A third civic project in which I am involved is the Washington Lawyers' Committee for Civil Rights and Urban Affairs. I am from Mississippi originally, and the defense of the civil rights of everyone is something very close to my heart. I serve as Co-Chair of the Committee. The Lawyers' Committee has a long history of advancing the civil rights agenda in this country and in Washington, DC, in particular. Among the clients it has served are the black Secret Service agents who were denied service at a restaurant and the black women to whom a major rental car agency refused to rent cars to in South Carolina.
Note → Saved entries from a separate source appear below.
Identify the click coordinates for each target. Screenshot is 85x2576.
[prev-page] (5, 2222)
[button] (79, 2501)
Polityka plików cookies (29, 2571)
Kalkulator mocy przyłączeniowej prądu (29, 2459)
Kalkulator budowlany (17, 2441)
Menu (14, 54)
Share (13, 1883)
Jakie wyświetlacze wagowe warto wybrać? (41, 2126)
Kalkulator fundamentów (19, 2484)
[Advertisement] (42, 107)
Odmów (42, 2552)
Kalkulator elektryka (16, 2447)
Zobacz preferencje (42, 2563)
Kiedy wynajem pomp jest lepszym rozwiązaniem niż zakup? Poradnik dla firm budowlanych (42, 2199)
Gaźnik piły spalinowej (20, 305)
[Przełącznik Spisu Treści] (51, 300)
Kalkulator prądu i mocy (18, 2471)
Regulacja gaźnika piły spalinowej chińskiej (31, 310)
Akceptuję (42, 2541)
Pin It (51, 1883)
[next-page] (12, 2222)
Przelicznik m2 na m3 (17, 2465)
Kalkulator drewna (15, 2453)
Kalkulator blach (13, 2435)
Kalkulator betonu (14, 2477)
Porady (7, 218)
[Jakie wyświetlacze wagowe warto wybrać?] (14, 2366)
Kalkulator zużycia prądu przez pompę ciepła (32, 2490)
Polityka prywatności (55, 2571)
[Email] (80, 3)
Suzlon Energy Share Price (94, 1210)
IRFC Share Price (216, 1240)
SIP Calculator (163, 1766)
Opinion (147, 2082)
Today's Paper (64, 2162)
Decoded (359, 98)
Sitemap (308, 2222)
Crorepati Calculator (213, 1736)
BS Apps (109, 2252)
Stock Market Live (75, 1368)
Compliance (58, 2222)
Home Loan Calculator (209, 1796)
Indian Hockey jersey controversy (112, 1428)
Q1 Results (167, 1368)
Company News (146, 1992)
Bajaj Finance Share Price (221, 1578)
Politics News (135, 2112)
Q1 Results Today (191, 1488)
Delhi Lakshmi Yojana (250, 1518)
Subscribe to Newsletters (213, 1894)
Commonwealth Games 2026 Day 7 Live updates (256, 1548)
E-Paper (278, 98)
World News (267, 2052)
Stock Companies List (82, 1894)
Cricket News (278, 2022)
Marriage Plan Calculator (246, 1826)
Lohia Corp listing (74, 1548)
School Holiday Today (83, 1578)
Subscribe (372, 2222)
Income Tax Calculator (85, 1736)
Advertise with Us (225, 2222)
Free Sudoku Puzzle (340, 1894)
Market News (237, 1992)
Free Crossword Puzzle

The Lawyers' Committee also has worked to insure that the public schools of the District of Columbia are physically maintained and that rights of the disabled are protected.

Editor: Please tell us what it is that has drawn you to these activities.

Wilson:
I am very fortunate to have a fine practice at what is generally regarded as the premier environmental litigation law firm in the country. I live in one of the most dynamic cities in the world. I have always felt blessed by these circumstances and, as a consequence, feel compelled to give something back.

Editor: How do you manage to do all these things and stay on top of your professional obligations?

Wilson:
I enjoy tremendous support and encouragement from my family as well as at the firm. Specifically, I have the good fortune of working with excellent attorneys and staff who are committed to working together to achieve the goals of our clients. The firm recognizes that when we are engaged in civic activities, we are not only providing a public service and assisting the community, we are raising the firm's profile and enhancing its reputation as a contributing member of that community. The culture of Beveridge & Diamond is one that acknowledges an obligation to make that contribution. I am only one of many attorneys in the firm who make an ongoing commitment to the Washington community.

Editor: What about the future? I assume that service is a given, but what do you see yourself doing over the next few years?

Wilson:
I hope to continue to build my personal practice and to assist in the growth and development of the firm. I also wish to continue introducing younger lawyers to the civic and pro bono activities that have been such an important part of my career. There is always a need for willing hands in this area, and the personal rewards that come from making a difference in someone's life are infinitely greater than the effort itself.